Divieni ciò che sei – Friedrich Nietzsche

divieni cio che seiDivieni ciò che sei – Pensieri sul coraggio di essere se stessi
Friedrich Nietzsche ( a cura di Mirella Carbone e Joachim Jung )
Ed. Christian Marinotti 2006
€ 17,00 pg 190

Questo libro non rientra fra le opere del filosofo tedesco ma è una antologia di pensieri nietzschiani fatta dai due autori che cerca di dare forma alla sua filosofia dietetica, intesa come arte di vivere sano.

Per carità, niente consigli pratici sul come vivere o cosa mangiare o manualetti pseudo filosofici new age da leggere sotto l’ombrellone, ma riflessioni e aforismi che riguardano, anche, il rapporto tra salute e malattia, la frenesia della vita moderna e l’influenza che alimentazione, abitudini, lavoro e luogo in cui si vive hanno all’interno del processo di realizzazione del Sè.

“Siamo esperimenti e dobbiamo volerlo essere!” dichiara il filosofo tedesco e citando un’ode di Pindaro, “divieni ciò che sei” definisce come compito primario dell’uomo la ricerca e la realizzazione del proprio essere. E questo deve e può avvenire soltanto attraverso la sperimentazione concreta della vita, al fine di individuare, verificare e mettere alla prova le proprie inclinazioni, i propri bisogni e i propri desideri.Con la frase divieni ciò che sei però non intende sostenere che la nostra personalità sia già ridigamente predeterminata e quindi il proprio cammino verso la sua realizzazioni consista in un processo puramente analitico. Ogni uomo dovrà passare attraverso tutta una serie di ideali e di esperienze ma riservandosi tutto il tempo necessario a “digerirle”, assimilarle e farle proprio perchè “gli uomini d’oggi fanno troppe esperienze e riflettono troppo poco”. . L’acquisizione della propria individualità è un processo creativo, un modellamento continuo dell’io contrastato dal conformismo e dagli obbilighi di adattamento imposti dalla società.

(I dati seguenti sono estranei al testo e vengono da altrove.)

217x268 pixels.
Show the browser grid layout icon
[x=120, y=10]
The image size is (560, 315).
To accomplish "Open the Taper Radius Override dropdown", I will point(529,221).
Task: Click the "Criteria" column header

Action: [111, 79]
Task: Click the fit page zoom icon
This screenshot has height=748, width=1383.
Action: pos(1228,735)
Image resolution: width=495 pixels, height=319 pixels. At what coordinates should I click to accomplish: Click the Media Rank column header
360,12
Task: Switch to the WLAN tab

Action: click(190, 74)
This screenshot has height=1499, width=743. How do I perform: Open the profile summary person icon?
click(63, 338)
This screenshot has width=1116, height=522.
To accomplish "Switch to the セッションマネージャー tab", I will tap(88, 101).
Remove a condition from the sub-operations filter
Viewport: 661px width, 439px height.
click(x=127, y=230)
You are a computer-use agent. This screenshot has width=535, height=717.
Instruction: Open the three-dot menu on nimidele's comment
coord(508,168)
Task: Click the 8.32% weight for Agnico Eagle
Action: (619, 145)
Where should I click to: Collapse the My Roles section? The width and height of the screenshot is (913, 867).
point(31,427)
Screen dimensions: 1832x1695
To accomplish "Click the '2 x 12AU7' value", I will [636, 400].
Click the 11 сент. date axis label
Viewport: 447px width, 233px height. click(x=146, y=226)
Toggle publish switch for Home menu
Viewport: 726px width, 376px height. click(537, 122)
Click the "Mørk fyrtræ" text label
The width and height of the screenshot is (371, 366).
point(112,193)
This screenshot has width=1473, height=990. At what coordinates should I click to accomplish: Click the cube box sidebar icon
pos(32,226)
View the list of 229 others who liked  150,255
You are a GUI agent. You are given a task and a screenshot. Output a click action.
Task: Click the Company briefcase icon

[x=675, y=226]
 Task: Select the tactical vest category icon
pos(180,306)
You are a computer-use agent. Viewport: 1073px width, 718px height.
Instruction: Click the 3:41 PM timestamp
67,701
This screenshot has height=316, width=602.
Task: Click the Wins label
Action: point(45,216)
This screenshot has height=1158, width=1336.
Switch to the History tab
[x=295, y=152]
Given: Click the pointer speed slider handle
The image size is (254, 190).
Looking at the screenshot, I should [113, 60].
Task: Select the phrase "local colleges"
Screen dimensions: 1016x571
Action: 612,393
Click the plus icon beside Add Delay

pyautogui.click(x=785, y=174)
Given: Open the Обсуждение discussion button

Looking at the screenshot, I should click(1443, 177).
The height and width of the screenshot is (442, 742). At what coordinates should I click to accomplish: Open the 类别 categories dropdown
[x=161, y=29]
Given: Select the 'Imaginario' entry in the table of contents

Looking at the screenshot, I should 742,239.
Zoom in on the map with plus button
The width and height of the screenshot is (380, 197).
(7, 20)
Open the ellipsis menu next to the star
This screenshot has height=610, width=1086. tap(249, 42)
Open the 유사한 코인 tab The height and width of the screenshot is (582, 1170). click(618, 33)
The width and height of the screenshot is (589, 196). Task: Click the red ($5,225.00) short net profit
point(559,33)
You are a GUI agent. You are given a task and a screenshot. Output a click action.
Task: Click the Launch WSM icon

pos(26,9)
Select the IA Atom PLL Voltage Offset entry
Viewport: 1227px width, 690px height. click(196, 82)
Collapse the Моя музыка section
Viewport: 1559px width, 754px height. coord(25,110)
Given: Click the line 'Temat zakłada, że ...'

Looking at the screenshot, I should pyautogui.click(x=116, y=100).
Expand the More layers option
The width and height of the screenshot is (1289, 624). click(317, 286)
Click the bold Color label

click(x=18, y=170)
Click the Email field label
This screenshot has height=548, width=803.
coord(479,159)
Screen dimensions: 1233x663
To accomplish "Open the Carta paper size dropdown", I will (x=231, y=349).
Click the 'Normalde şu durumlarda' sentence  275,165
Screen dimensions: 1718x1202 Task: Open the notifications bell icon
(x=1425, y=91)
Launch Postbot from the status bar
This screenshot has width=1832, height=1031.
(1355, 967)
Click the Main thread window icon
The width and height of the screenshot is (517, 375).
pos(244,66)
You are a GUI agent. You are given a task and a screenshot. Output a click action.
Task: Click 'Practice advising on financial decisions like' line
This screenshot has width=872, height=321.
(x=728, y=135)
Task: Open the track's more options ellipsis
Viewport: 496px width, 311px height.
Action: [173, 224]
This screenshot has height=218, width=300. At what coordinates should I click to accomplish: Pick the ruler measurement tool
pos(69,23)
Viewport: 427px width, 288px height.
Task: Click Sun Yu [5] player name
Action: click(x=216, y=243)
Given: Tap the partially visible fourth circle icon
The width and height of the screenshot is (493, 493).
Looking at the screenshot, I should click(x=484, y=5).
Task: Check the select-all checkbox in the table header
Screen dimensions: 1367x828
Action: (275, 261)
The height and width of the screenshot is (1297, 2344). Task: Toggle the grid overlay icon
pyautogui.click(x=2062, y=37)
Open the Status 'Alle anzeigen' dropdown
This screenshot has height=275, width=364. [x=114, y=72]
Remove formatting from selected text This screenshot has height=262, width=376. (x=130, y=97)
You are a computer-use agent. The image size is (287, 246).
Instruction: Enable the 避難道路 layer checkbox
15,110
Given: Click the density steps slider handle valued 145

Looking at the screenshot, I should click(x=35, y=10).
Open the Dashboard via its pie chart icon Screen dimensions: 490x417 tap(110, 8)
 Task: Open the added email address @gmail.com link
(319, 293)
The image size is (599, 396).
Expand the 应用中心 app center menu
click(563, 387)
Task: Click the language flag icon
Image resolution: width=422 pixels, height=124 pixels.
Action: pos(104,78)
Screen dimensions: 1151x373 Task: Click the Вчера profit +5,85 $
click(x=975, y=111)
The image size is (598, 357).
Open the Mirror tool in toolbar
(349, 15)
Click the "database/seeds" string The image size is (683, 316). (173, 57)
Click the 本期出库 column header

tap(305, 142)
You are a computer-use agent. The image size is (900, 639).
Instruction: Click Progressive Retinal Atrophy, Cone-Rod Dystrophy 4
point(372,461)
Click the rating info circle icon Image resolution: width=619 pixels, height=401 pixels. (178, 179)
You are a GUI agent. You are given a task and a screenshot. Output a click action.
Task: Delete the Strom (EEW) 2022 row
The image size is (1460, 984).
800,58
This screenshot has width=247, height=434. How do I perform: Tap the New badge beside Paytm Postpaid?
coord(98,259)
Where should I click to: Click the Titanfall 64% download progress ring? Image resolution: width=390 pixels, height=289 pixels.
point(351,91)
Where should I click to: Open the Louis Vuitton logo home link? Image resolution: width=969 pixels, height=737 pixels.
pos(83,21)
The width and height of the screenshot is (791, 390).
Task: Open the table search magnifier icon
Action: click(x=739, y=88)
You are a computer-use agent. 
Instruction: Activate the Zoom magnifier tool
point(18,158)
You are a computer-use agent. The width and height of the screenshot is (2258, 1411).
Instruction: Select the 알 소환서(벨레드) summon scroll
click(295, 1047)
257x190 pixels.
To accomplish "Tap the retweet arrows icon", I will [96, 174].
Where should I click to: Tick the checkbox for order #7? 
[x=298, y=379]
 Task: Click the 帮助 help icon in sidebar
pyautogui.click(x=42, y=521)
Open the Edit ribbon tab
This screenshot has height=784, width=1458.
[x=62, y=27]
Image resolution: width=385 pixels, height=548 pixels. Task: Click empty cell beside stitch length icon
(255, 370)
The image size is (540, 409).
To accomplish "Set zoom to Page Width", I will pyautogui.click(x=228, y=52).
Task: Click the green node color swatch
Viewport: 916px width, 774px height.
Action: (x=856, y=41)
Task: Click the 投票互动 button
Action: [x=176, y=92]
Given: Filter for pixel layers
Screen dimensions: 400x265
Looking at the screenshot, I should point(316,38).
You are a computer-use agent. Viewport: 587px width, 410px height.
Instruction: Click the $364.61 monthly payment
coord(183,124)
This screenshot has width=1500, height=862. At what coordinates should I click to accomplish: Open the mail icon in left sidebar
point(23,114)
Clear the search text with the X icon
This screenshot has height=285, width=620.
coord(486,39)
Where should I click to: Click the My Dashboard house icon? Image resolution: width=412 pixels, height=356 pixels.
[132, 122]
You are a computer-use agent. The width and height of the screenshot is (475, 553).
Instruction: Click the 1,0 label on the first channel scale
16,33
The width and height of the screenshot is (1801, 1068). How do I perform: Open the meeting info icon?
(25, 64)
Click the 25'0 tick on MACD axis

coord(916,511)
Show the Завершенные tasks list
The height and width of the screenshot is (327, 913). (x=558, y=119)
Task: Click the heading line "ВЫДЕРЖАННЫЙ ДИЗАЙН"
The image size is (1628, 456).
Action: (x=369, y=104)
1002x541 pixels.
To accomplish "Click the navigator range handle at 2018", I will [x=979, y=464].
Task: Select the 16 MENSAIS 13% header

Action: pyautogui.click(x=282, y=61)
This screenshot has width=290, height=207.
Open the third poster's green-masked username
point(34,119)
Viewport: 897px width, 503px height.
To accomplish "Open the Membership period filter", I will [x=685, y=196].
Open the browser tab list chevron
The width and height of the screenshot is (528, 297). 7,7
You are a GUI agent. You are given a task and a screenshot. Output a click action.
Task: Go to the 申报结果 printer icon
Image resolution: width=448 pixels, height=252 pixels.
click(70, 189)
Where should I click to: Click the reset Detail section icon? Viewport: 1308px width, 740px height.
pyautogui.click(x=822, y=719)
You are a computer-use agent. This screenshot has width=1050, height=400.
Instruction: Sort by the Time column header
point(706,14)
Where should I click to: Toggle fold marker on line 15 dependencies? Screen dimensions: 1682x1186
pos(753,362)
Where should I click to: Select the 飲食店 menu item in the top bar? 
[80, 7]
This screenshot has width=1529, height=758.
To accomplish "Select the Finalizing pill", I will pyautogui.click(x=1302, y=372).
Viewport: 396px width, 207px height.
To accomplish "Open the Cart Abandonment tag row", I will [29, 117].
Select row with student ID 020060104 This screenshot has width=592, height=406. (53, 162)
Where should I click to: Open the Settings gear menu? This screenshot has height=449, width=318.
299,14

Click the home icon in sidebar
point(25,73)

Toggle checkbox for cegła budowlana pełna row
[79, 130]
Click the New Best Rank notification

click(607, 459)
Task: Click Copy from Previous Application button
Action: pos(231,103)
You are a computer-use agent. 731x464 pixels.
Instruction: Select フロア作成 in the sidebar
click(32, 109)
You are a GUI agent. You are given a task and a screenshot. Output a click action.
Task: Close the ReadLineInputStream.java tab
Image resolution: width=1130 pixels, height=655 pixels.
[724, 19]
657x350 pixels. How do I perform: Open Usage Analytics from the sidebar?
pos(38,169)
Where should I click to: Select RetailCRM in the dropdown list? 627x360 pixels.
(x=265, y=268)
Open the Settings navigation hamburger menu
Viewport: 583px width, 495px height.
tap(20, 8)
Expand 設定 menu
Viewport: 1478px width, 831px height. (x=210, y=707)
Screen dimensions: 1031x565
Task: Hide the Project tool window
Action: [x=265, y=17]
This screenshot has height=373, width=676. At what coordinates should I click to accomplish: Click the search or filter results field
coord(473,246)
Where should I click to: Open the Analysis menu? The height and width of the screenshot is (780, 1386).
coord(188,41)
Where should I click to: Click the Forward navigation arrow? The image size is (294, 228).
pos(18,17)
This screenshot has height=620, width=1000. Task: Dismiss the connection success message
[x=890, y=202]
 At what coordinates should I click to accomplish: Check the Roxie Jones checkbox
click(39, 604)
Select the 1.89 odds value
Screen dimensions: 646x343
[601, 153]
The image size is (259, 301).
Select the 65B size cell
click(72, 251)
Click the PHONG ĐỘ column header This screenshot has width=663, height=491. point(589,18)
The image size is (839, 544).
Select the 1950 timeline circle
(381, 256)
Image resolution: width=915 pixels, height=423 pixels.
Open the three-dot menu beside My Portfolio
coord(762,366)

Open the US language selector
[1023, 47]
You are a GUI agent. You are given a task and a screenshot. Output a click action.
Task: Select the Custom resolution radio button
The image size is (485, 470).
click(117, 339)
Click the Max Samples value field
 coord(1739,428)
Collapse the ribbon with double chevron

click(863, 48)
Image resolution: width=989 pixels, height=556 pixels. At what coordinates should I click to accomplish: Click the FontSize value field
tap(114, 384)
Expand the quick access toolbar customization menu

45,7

Per realizzare il compito superiore dell’uomo, quello di comporre il proprio ideale e di viverlo, sarà quindi indispensabile avere il coraggio di riflettere sulle proprie esigenze e sulle proprie abitudini ed esercitare il proprio influsso su di esse per modificarle, vere il coraggio di affrontare la solitudine che può derivare dal percorrere sentieri mai battuti e avere il coraggio di mettersi sempre in discussione e di cambiare opione e di sperimentare il mondo sia attraverso il sapere sia attraverso l’azione, il viaggio e la condivisione.

Oltre al fatto che grazie alla struttura a brevi capitoli con riflessioni ed aforismi il libro rimane molto scorrevole e mai pesante nonostante la profondità degli argomenti trattati, il libro è davvero interessante perchè essendo una panoramica su tutta la sua produzione, fa scoprire un Nietzsche più intimo, e spesso molto più umano di quanto potessi ricordare da mie letture precedenti o dai luoghi comuni sul filosofo tedesco.

Saper essere piccoli: Bisogna saper essere vicini anche ai fiori, all’erba, alle farfalle come un bambino che non li supera di molto in altezza. (..) Chi vuol avere parte a tutto ciò che è buono deve anche saper essere piccolo, di tanto in tanto.
Il primo pensiero del giorno: Il modo migliore per iniziare la giornata è questo: domandarsi al risveglio se nel corso di questa giornata non sarà possibile arrecare gioia ad almeno una persona.
Voglio restituire agli uomini la quiete, senza la quale è impossibile che una cultura si sviluppi e sopravviva. Così anche la semplicità.